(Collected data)
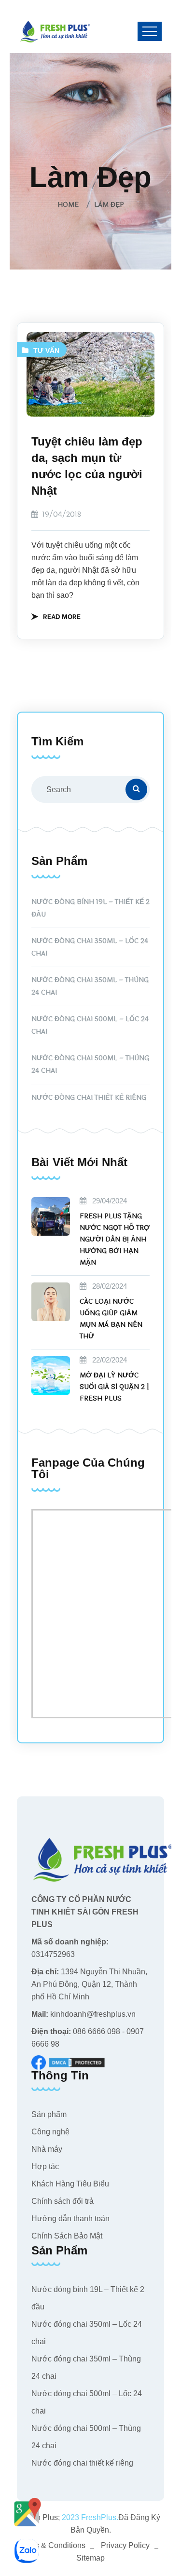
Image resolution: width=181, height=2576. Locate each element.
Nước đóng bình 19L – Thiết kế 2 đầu (90, 908)
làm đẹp (109, 205)
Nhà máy (46, 2149)
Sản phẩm (49, 2114)
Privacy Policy (125, 2545)
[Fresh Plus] (55, 31)
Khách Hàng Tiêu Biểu (70, 2184)
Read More (62, 616)
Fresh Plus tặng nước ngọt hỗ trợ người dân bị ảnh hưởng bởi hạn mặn (115, 1239)
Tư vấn (46, 350)
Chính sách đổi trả (62, 2201)
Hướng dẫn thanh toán (70, 2218)
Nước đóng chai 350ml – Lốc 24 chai (89, 947)
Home (70, 205)
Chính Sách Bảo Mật (66, 2236)
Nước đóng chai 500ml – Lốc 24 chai (90, 1025)
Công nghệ (50, 2132)
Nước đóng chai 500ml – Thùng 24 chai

# The problem
Set the records down again word for word; the pictures stay out.

# Answer box
Image resolution: width=181, height=2576. Locate each element.
Nước đóng bình 19L – Thiết kế 2 đầu (90, 908)
làm đẹp (109, 205)
Nhà máy (46, 2149)
Sản phẩm (49, 2114)
Privacy Policy (125, 2545)
[Fresh Plus] (55, 31)
Khách Hàng Tiêu Biểu (70, 2184)
Read More (62, 616)
Fresh Plus tặng nước ngọt hỗ trợ người dân bị ảnh hưởng bởi hạn mặn (115, 1239)
Tư vấn (46, 350)
Chính sách đổi trả (62, 2201)
Hướng dẫn thanh toán (70, 2218)
Nước đóng chai 350ml – Lốc 24 chai (89, 947)
Home (70, 205)
Chính Sách Bảo Mật (66, 2236)
Nước đóng chai 500ml – Lốc 24 chai (90, 1025)
Công nghệ (50, 2132)
Nước đóng chai 500ml – Thùng 24 chai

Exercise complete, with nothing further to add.